## GOAL OF THE EXERCISE
Please restate each entry that appears below word for word, without its pictures.

## DATA RECORDS
• • • • • • •

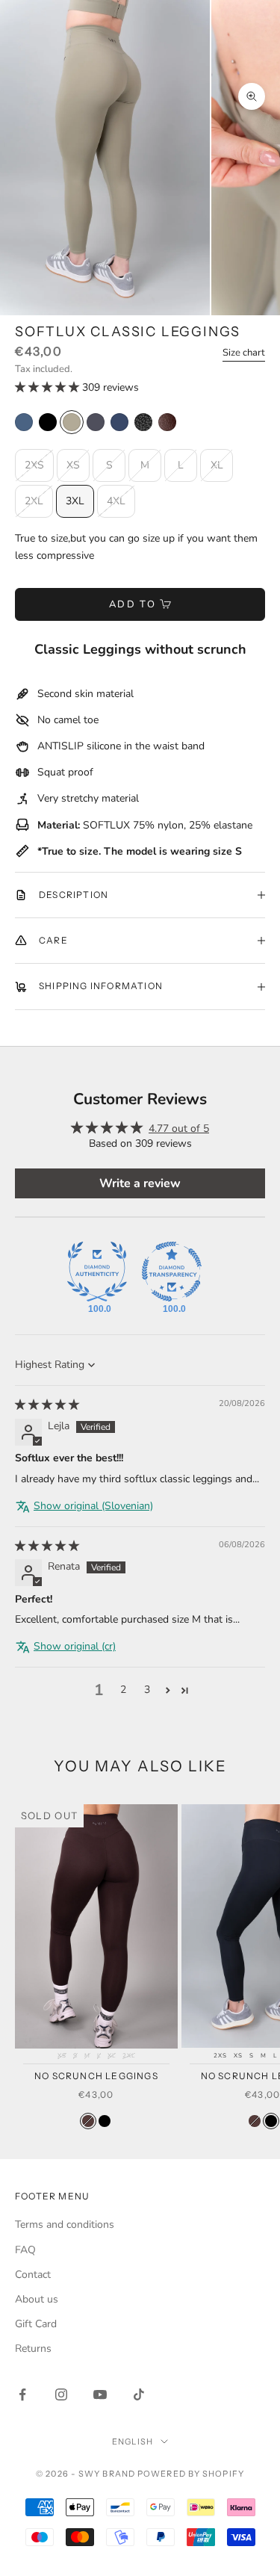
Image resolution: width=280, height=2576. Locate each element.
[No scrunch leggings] (88, 2121)
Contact (33, 2274)
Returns (33, 2348)
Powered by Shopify (190, 2473)
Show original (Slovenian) (93, 1506)
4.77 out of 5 (179, 1128)
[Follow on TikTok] (138, 2394)
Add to (132, 604)
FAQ (25, 2250)
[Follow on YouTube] (100, 2394)
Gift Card (36, 2324)
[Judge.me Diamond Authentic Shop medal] (97, 1271)
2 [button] (123, 1689)
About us (36, 2299)
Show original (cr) (75, 1646)
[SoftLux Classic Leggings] (24, 422)
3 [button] (147, 1689)
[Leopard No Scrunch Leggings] (143, 422)
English (132, 2441)
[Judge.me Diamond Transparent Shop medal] (172, 1271)
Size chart (244, 352)
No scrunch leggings (96, 2075)
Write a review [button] (140, 1183)
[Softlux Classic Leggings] (48, 422)
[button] (48, 387)
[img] (47, 1405)
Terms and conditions (64, 2224)
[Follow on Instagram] (61, 2394)
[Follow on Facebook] (22, 2394)
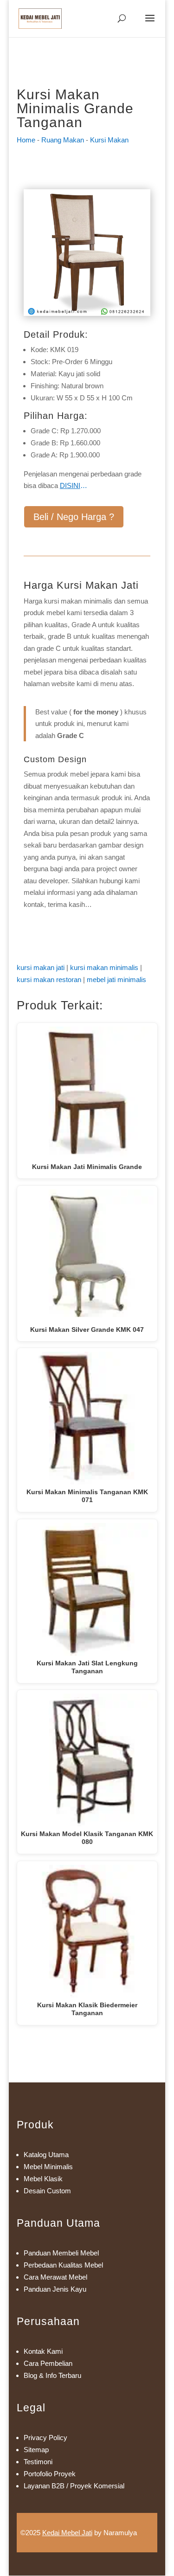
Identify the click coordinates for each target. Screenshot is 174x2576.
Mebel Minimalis (48, 2167)
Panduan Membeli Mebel (61, 2253)
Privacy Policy (45, 2437)
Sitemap (36, 2450)
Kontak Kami (43, 2351)
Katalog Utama (46, 2154)
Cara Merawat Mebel (55, 2277)
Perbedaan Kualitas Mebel (63, 2265)
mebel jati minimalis (116, 979)
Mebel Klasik (43, 2179)
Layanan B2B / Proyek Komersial (74, 2486)
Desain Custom (47, 2191)
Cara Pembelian (48, 2363)
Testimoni (38, 2462)
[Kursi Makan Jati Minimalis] (87, 313)
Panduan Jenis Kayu (55, 2289)
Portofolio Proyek (50, 2474)
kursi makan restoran (49, 979)
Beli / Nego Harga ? (73, 517)
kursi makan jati (40, 967)
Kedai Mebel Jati (67, 2533)
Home (26, 140)
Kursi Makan (109, 140)
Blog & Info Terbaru (52, 2375)
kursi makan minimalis (104, 967)
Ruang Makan (62, 140)
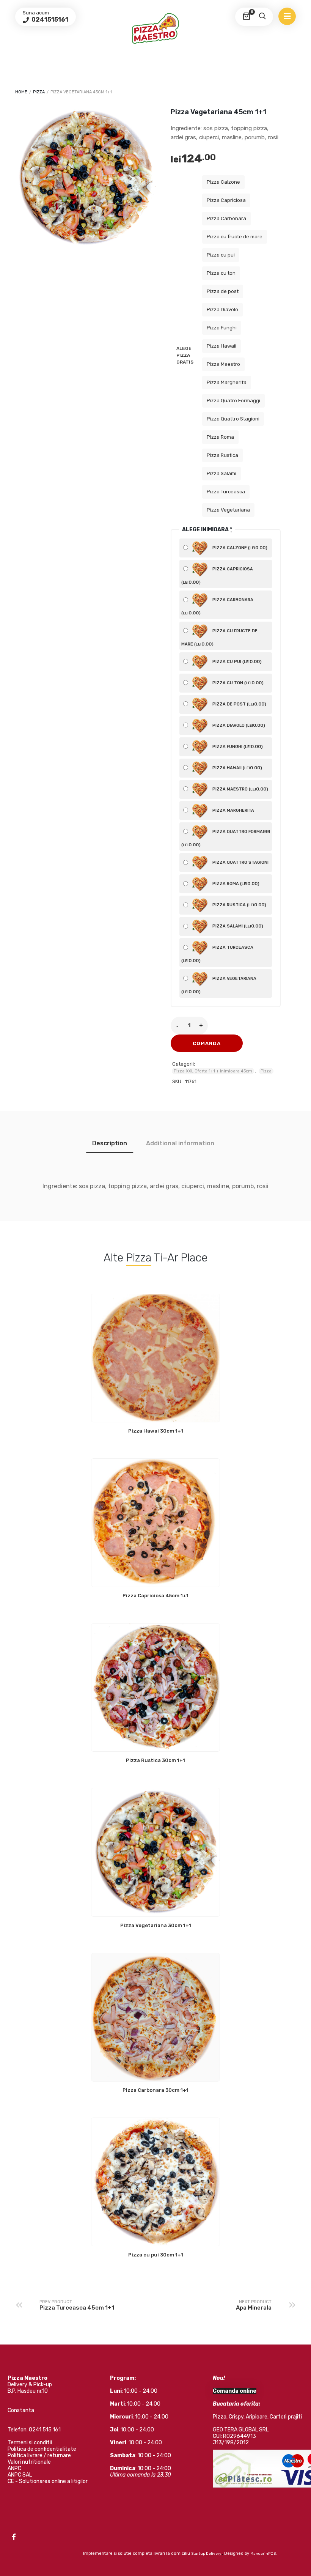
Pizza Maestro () (239, 789)
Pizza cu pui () (236, 661)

• • • • • • •

## ANSWER SPACE
Image resolution: width=280, height=2576. Locate each element.
[No scrunch leggings] (88, 2121)
Contact (33, 2274)
Returns (33, 2348)
Powered by Shopify (190, 2473)
Show original (Slovenian) (93, 1506)
4.77 out of 5 (179, 1128)
[Follow on TikTok] (138, 2394)
Add to (132, 604)
FAQ (25, 2250)
[Follow on YouTube] (100, 2394)
Gift Card (36, 2324)
[Judge.me Diamond Authentic Shop medal] (97, 1271)
2 [button] (123, 1689)
About us (36, 2299)
Show original (cr) (75, 1646)
[SoftLux Classic Leggings] (24, 422)
3 [button] (147, 1689)
[Leopard No Scrunch Leggings] (143, 422)
English (132, 2441)
[Judge.me Diamond Transparent Shop medal] (172, 1271)
Size chart (244, 352)
No scrunch leggings (96, 2075)
Write a review [button] (140, 1183)
[Softlux Classic Leggings] (48, 422)
[button] (48, 387)
[img] (47, 1405)
Terms and conditions (64, 2224)
[Follow on Instagram] (61, 2394)
[Follow on Facebook] (22, 2394)
Identify the click coordinates for each target. Screenshot is 174x2576.
Mebel Minimalis (48, 2167)
Panduan Membeli Mebel (61, 2253)
Privacy Policy (45, 2437)
Sitemap (36, 2450)
Kontak Kami (43, 2351)
Katalog Utama (46, 2154)
Cara Merawat Mebel (55, 2277)
Perbedaan Kualitas Mebel (63, 2265)
mebel jati minimalis (116, 979)
Mebel Klasik (43, 2179)
Layanan B2B / Proyek Komersial (74, 2486)
Desain Custom (47, 2191)
Cara Pembelian (48, 2363)
Testimoni (38, 2462)
[Kursi Makan Jati Minimalis] (87, 313)
Panduan Jenis Kayu (55, 2289)
Portofolio Proyek (50, 2474)
kursi makan restoran (49, 979)
Beli / Nego Harga ? (73, 517)
kursi makan jati (40, 967)
Kedai Mebel Jati (67, 2533)
Home (26, 140)
Kursi Makan (109, 140)
Blog & Info Terbaru (52, 2375)
kursi makan minimalis (104, 967)
Ruang Makan (62, 140)
Pizza Maestro () (239, 789)
Pizza cu pui () (236, 661)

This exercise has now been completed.